Judgement, sins, these are not feel-good words. I am honest enough to share my sins, to expose my brokenness. but am I working on the big one that God really wants me to attack? Avoiding Mercy is my way of not acknowledging what has been given to me so that I can stay under my blanket, do my counts and not be forced to let go of some judging. I have forgiving to do and I don’t want to. “There Mercy, I said it, are You content? ” Mercy smiles but not in the way I expected when I finally dared raise my eyes to Her. I didn’t see the condemnation I was expecting, the ‘Uh huh, I knew it! smirk”. Hmm, maybe this isn’t so bad.

I have hurts, scabs I keep picking at to ensure the wounds don’t heal. I secretly want gum to stick to the bottom of a couple folk’s shoes, I want their toilets to get stopped up, I want their favorite shirt to get stained. I’m afraid to look over at Mercy, expecting to see Her getting up from my couch right now, heading towards the door, disgusted with me. A weird thing has happened though, a bit of peace has descended, I feel less judged in holding in the secret of my judging. I think Mercy already knew. “Tell me more child,” whispers Mercy.

In the silence of my living room, I explain that these people really hurt me. I don’t wish big hurts on them, I just can’t find forgiveness. I talk about my pesky pastor who keeps preaching about forgiveness and how when I hear him I say ,”La la la la” in my head as I look attentively at him from the front row. Mercy keeps listening. I offer some of my blanket, we get closer. This is a mistake as I begin to think of all the people I have hurt.
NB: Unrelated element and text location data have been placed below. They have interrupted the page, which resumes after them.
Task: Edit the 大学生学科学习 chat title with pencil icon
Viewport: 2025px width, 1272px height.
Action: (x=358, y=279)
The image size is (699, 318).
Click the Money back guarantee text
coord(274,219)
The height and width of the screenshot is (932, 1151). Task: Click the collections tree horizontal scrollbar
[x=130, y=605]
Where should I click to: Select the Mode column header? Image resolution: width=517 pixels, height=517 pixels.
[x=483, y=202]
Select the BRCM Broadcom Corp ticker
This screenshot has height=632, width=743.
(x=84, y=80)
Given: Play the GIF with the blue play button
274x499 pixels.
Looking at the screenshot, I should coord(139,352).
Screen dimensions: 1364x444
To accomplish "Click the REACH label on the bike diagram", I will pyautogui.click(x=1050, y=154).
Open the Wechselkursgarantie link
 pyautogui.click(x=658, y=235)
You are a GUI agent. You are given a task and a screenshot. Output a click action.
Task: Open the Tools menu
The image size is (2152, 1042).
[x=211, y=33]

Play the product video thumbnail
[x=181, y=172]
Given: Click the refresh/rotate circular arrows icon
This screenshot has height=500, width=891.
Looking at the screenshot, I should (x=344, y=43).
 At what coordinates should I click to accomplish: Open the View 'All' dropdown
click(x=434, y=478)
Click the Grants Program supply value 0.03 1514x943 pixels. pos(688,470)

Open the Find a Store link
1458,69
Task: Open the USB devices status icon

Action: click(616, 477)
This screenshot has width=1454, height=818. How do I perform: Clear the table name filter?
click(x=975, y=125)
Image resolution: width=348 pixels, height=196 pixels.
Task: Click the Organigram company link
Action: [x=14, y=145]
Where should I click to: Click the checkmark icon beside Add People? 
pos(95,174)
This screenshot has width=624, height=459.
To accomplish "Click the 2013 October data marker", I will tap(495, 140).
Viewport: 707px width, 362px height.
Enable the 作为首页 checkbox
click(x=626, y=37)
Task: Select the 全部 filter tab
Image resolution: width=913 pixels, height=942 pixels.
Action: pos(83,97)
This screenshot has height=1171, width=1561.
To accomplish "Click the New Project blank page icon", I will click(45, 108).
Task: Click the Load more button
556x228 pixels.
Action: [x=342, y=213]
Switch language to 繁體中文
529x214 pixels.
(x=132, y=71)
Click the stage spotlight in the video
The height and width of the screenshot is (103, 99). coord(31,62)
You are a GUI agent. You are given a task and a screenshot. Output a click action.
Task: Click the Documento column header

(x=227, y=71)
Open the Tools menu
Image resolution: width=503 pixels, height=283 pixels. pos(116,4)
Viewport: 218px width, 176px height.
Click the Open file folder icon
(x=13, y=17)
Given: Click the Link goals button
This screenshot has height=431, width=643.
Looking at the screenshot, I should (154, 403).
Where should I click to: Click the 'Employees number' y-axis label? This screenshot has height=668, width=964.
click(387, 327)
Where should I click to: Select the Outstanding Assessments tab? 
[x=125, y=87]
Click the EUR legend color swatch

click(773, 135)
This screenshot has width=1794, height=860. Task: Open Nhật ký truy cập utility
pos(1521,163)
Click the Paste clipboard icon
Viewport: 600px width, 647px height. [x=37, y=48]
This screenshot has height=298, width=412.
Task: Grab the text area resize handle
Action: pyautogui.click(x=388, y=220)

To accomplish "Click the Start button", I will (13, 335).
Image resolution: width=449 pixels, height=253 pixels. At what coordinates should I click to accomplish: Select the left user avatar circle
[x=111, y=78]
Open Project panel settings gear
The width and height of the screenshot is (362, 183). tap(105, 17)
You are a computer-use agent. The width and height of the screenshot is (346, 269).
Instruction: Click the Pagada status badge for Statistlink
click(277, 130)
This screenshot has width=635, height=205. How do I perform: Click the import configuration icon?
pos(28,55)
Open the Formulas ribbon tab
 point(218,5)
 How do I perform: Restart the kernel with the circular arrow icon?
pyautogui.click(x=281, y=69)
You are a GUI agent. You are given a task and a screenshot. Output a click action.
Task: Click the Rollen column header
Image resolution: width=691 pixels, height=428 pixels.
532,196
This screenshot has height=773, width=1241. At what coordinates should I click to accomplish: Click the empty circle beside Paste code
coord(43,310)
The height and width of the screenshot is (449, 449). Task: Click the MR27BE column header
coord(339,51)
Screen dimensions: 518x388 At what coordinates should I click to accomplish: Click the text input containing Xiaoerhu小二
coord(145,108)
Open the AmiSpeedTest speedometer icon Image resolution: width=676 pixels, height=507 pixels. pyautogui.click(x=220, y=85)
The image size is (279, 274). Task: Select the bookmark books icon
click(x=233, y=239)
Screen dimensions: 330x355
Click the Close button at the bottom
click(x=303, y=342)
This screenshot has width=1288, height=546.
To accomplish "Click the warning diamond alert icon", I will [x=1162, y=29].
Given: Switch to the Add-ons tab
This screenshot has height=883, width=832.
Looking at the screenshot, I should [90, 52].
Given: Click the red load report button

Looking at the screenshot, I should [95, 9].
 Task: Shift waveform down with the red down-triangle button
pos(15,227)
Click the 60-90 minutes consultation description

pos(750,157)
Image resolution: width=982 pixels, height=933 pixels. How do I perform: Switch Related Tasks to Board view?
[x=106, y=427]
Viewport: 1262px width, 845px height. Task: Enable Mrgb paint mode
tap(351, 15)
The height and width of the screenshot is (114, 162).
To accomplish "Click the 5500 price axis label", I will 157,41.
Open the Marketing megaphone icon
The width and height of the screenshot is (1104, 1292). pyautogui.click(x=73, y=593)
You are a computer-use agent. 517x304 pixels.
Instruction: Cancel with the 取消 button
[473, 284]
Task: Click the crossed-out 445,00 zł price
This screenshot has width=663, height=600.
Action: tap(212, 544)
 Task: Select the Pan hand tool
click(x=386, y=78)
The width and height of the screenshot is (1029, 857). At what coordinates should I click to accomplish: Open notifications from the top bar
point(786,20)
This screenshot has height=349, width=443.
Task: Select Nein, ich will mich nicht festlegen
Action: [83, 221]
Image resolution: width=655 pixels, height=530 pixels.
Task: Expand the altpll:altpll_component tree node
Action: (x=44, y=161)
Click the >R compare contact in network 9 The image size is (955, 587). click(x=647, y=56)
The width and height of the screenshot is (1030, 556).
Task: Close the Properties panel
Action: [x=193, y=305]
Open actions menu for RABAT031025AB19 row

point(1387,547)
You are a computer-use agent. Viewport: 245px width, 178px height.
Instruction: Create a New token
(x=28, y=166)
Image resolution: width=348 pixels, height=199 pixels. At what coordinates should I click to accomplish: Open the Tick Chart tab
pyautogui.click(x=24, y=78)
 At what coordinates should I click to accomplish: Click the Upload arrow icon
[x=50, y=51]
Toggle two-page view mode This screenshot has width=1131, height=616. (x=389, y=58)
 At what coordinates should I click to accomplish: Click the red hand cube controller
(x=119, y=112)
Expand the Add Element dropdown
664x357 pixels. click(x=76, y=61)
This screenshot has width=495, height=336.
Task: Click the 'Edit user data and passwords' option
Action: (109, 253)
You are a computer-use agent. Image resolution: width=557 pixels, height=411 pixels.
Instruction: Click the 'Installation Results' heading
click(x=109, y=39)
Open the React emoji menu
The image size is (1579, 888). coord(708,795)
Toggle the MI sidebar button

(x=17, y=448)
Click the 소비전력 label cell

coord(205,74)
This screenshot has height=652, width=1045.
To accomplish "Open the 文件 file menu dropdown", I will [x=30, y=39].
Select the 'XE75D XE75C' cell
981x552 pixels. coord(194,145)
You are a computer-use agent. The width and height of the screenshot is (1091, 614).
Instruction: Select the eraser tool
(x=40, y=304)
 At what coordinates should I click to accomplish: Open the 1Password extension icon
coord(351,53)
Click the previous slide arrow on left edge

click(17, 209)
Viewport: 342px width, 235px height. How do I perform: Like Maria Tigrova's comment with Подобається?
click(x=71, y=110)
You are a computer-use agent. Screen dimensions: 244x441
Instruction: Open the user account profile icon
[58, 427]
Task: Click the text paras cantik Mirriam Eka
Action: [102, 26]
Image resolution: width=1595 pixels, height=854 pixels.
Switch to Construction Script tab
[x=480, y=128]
I deserve huge wads of gum on all of my favorite Tom’s, I really should carry a travel sized plunger with me at all times. I want Mercy to go sit on the other couch but it is too late. I want to hold on to my hurt but it rose like the steam from my coffee, cooled now. I can’t get back that “first cup in the morning” heat. Damn Mercy is good.

I can’t say I have fully forgiven, I think Mercy and I will need a full pot of coffee, a few more mornings together. I have more to share, Mercy said She will listen. She likes my blanket, prefers to sit with me, snuggled close. I’m not so twitchy now. After we get to know each other better, we can invite Grace in for some scones, for now I need to sit with Her and let the steam rise. It occurs to me that most of my favorite shirts are stained. I wonder if anyone else might want to invite Mercy in for a cup of coffee.  She is free after 6 most mornings.